Collection entries

——————————

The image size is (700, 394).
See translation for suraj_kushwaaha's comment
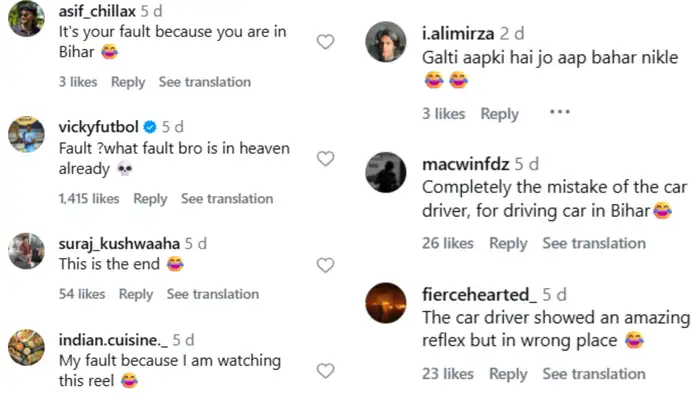(x=213, y=294)
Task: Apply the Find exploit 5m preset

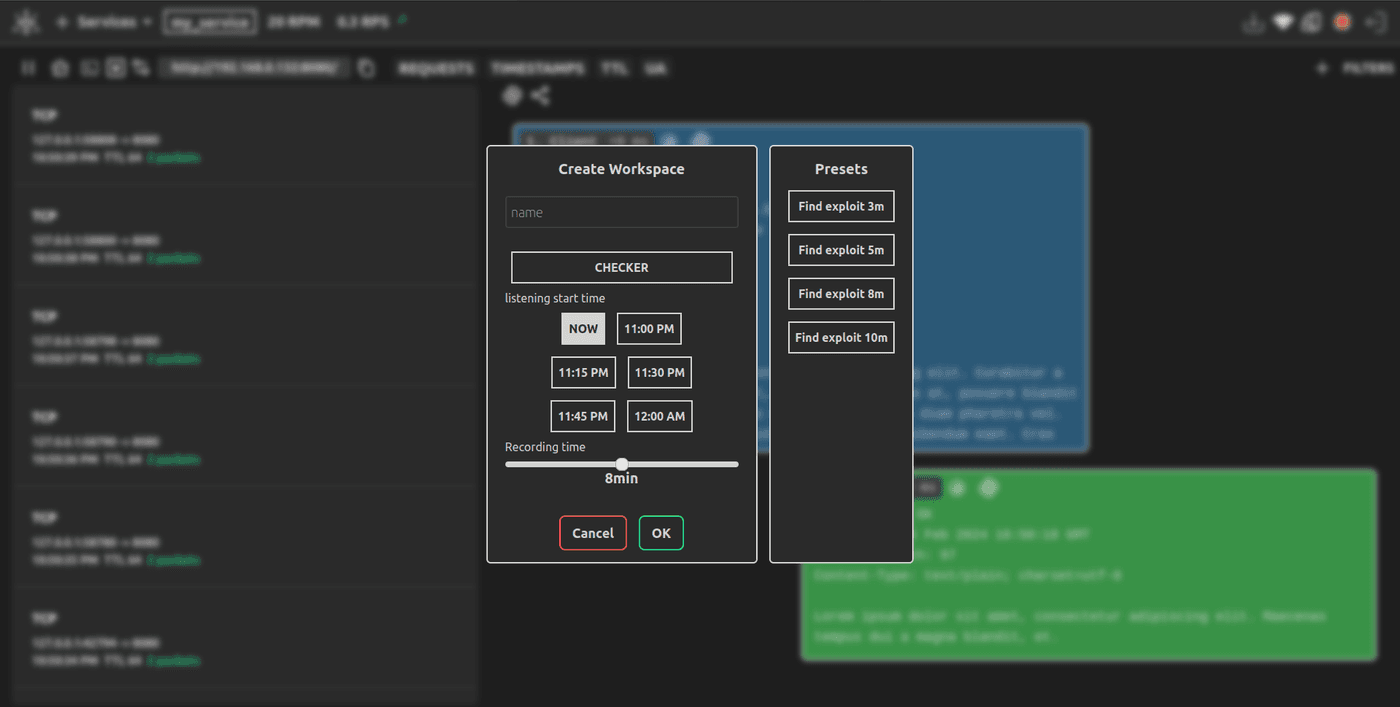Action: coord(841,250)
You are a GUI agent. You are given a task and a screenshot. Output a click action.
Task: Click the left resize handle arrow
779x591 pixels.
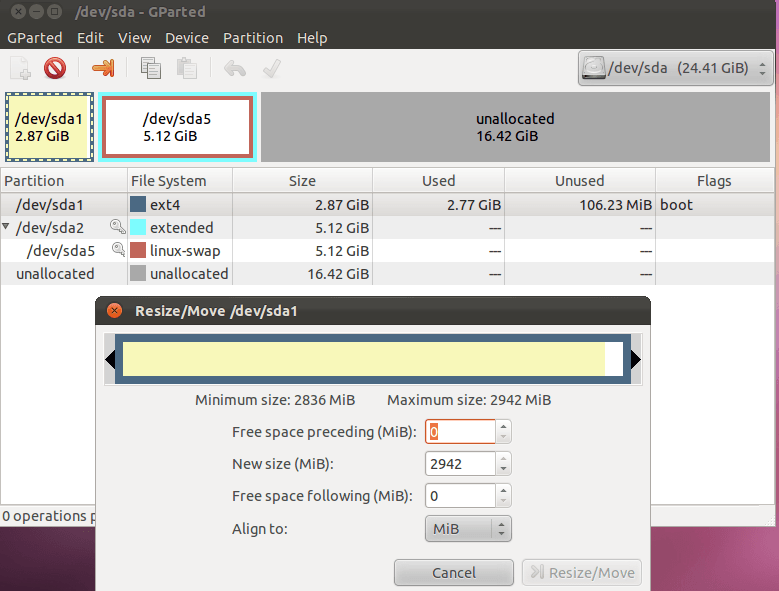(110, 359)
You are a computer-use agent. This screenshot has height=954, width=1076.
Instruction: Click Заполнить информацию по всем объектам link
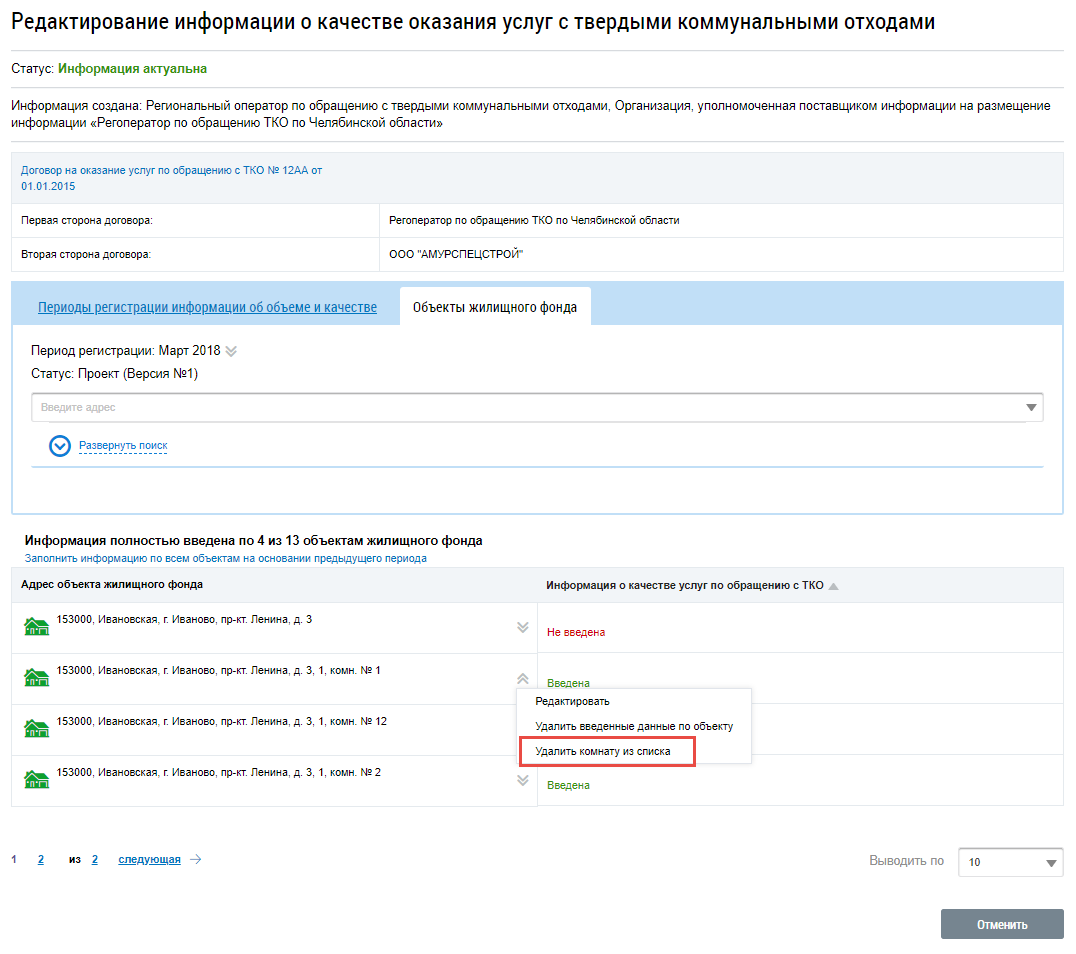click(226, 559)
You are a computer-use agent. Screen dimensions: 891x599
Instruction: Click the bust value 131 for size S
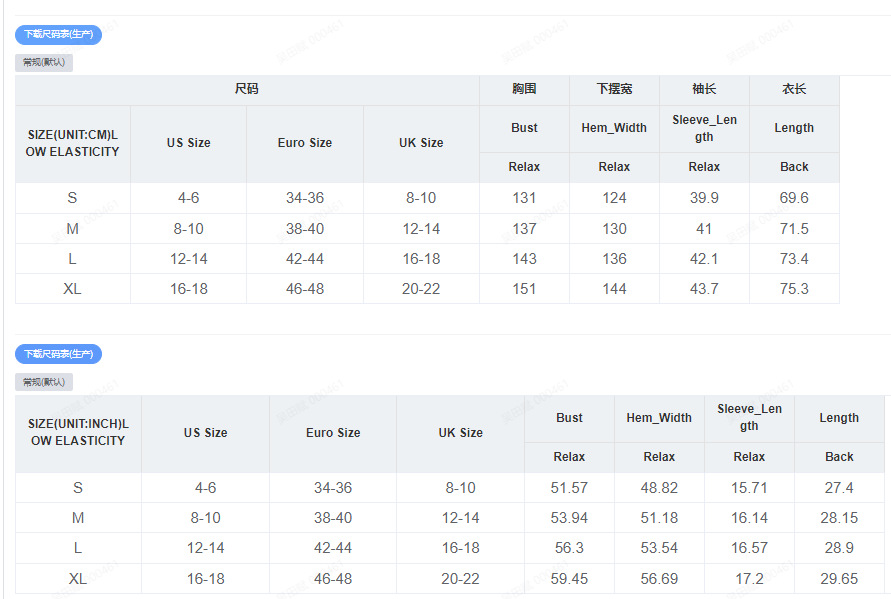(x=524, y=198)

——————————

» WHAT TO DO: Would you filter the records and copy each line that contains the word "computer"?

» REPLY TO THE EXERCISE:
You are a computer-use agent. This screenshot has height=954, width=1076.
You are a computer-use agent. Screen dimensions: 891x599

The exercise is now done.